----- SOURCE INFORMATION
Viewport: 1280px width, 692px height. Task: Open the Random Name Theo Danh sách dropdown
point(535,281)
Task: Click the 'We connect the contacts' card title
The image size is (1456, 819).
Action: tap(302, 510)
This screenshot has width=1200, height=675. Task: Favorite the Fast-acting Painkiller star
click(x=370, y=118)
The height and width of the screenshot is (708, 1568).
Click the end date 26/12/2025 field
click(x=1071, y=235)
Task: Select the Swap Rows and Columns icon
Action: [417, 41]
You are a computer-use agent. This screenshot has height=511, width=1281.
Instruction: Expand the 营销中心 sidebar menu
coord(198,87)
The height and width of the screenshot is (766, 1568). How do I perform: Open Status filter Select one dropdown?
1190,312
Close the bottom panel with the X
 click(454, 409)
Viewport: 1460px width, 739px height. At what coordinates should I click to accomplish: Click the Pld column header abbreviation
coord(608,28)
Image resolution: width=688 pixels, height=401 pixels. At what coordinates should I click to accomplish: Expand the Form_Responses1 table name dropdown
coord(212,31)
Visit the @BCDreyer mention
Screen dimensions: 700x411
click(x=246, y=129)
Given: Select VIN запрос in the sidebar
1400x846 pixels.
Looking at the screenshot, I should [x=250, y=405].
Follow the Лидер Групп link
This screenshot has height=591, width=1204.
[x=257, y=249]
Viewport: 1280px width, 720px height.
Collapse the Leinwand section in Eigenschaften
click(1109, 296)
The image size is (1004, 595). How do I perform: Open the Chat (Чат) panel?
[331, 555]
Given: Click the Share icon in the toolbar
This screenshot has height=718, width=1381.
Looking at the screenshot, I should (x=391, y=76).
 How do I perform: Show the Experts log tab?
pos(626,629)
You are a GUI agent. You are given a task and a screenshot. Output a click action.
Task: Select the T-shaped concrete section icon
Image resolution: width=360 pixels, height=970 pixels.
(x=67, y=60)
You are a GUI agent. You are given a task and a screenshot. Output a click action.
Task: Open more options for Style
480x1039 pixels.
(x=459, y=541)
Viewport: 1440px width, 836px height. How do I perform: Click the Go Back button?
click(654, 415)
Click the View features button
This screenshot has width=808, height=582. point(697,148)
----------
* [WORK REQUIRED]
Everything in the material should be repeated exactly as written.

* [EXPECTED ANSWER]
Viewport: 1280px width, 692px height. Task: Open the Random Name Theo Danh sách dropdown
point(535,281)
Task: Click the 'We connect the contacts' card title
The image size is (1456, 819).
Action: tap(302, 510)
This screenshot has width=1200, height=675. Task: Favorite the Fast-acting Painkiller star
click(x=370, y=118)
The height and width of the screenshot is (708, 1568).
Click the end date 26/12/2025 field
click(x=1071, y=235)
Task: Select the Swap Rows and Columns icon
Action: [417, 41]
You are a computer-use agent. This screenshot has height=511, width=1281.
Instruction: Expand the 营销中心 sidebar menu
coord(198,87)
The height and width of the screenshot is (766, 1568). How do I perform: Open Status filter Select one dropdown?
1190,312
Close the bottom panel with the X
 click(454, 409)
Viewport: 1460px width, 739px height. At what coordinates should I click to accomplish: Click the Pld column header abbreviation
coord(608,28)
Image resolution: width=688 pixels, height=401 pixels. At what coordinates should I click to accomplish: Expand the Form_Responses1 table name dropdown
coord(212,31)
Visit the @BCDreyer mention
Screen dimensions: 700x411
click(x=246, y=129)
Given: Select VIN запрос in the sidebar
1400x846 pixels.
Looking at the screenshot, I should [x=250, y=405].
Follow the Лидер Групп link
This screenshot has height=591, width=1204.
[x=257, y=249]
Viewport: 1280px width, 720px height.
Collapse the Leinwand section in Eigenschaften
click(1109, 296)
The image size is (1004, 595). How do I perform: Open the Chat (Чат) panel?
[331, 555]
Given: Click the Share icon in the toolbar
This screenshot has height=718, width=1381.
Looking at the screenshot, I should (x=391, y=76).
 How do I perform: Show the Experts log tab?
pos(626,629)
You are a GUI agent. You are given a task and a screenshot. Output a click action.
Task: Select the T-shaped concrete section icon
Image resolution: width=360 pixels, height=970 pixels.
(x=67, y=60)
You are a GUI agent. You are given a task and a screenshot. Output a click action.
Task: Open more options for Style
480x1039 pixels.
(x=459, y=541)
Viewport: 1440px width, 836px height. How do I perform: Click the Go Back button?
click(654, 415)
Click the View features button
This screenshot has width=808, height=582. point(697,148)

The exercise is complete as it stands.